Sürenoğlu, polislere “Bir düğün için bu olur mu” diye sorması nedeniyle en az 6-7 polis tarafından darp etti. Yol Cumhurbaşkanı Recep Tayyip Erdoğan’ın konvoyu geçiceği için kesilmişti.
‘Seni boğaza atarız kimse bulamaz’
Sözcü’den Alişer Delek’in haberine nazaran, bir araca bindirilen Sürenoğlu düğünün olduğu Çırağan Sarayı’na götürüldü. Araçta da darp edilen Sürenoğlu, Cumhurbaşkanı’na hakaret ettiğine dair bir rapor imzalatılmak istendi. Sürenoğlu imzalamak istemeyince, “Seni Boğaz’a atarız, kimse bulamaz” diye tehdit edildikten sonra zorla imzaladı.
Darp raporu için 3 hastane gezdi
Darp raporu almak isteyen Sürenoğlu üç hastane gezdi, 10 tabiple görüştü. Savcı tutuklanmasını istedi, mahkeme ise mesken mahpusu kaidesiyle bıraktı. Sürenoğlu hakkında Cumhurbaşkanı’na hakaretten açılan dava kısa müddette düştü.
Öte yandan bir vatandaşın çektiği imgelerde ve uzman raporunda hakarette bulunmadığı ortaya çıkmıştı.
‘Adalet Bakanı Abdülhamit Gül takip edeceğine kelam vermişti’

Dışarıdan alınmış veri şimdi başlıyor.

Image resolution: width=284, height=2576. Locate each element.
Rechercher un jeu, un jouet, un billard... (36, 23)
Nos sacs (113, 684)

Sürenoğlu o gece ve sonrasında yaşadıklarını şöyle anlattı:
“Babamla meskene geldiğimde annem çok üzüldü. Ben çocukluğumda dahil hayatımda hiç hengame etmedim. Birinci kere beni o denli gördü. Sonra barolar harekete geçti. Barolar Birliği Lideri Metin Feyzioğlu aradı, davanın takipçisi olacağını söyledi. CHP ve YETERLİ Parti başkanları aradı. Canan Kaftancıoğlu ziyaretime geldi. Her partiden geçmiş olsun demek için aradılar. Konut hapsimin 40. günü Adalet Bakanı Abdülhamit Gül aradı. ‘HSYK’da da savcı ve yargıçlar hakkında gerekli soruşturmayı başlatıyorum, geçmiş olsun’ dedi.”

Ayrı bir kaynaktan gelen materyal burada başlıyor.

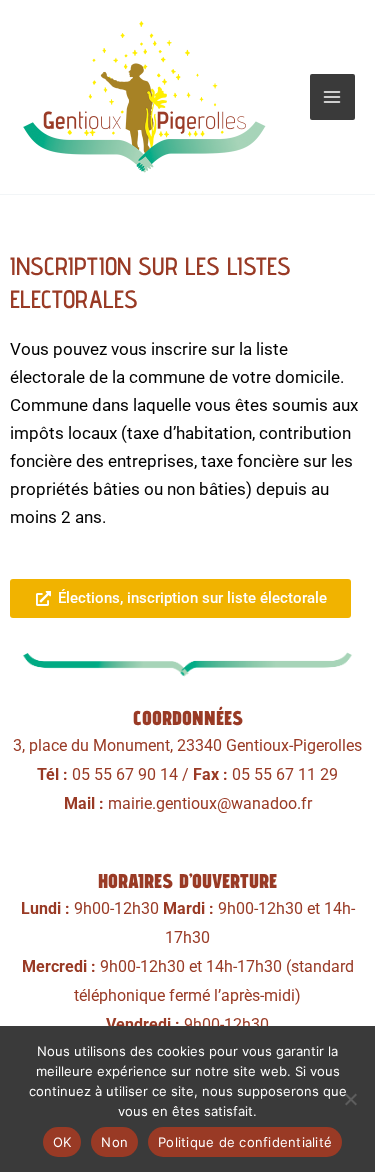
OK (62, 1142)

‘Mahkeme Vali’nin kararını kaldırdı’
Bakan Gül’ün telefonundan birkaç gün sonra hakaret davası düştü ve konut mahpusu kalktı. Tüm barolar gözaltında azap olduğuna dair kabahat duyurusunda bulundu. Lakin savcı hatası nitelendirirken “basit yaralama ve polisin sıkıntı kullanma yetkisini aşması” nitelendirmesini kullandı. Savcının soruşturma yapabilmesi için Valilikten müsaade alması gerekti. Müfettiş, Sürenoğlu’na zorla imzalatılan tutanaktaki iki memurun tabirini aldı. “Soruşturma müsaadesi verilmesine gerek yok” dedi. Vali raporu kabul etti. Mahkeme Vali’nin kararını kaldırdı. Yeni gelen savcı ise yalnızca Cumhurbaşkanlığı aracının içerisindeki kamera kaydını istedi.
Araç içi kamera kaydı olmadığı için belge kapandı
Savcı Arif Kaplan belgedeki 10 kamera kaydına karşın araç içindeki kamera kaydını sordu. Meğer belgedeki kayıtlarda, Sürenoğlu’nun araca sağlam girdiği, aracın Çırağan’a geldiği, etrafında çok sayıda polisin görüldüğü, araca giren çıkan polislerin olduğu görülüyor. Dahası evrakta 10 tabibin darp raporu var. Buna karşın savcı araç içi kamera kaydı olmadığı için, başka polislerin sözüne başvurmadan “müştekinin şüpheliler tarafından misyonun gerekleri dışında taammüden yaralandığına dair kamera kaydı yahut şahit beyanı dahil somut kanıt bulunmadığı…” sözünü kullanarak şüpheliler hakkında kovuşturmaya yer olmadığına karar verdi.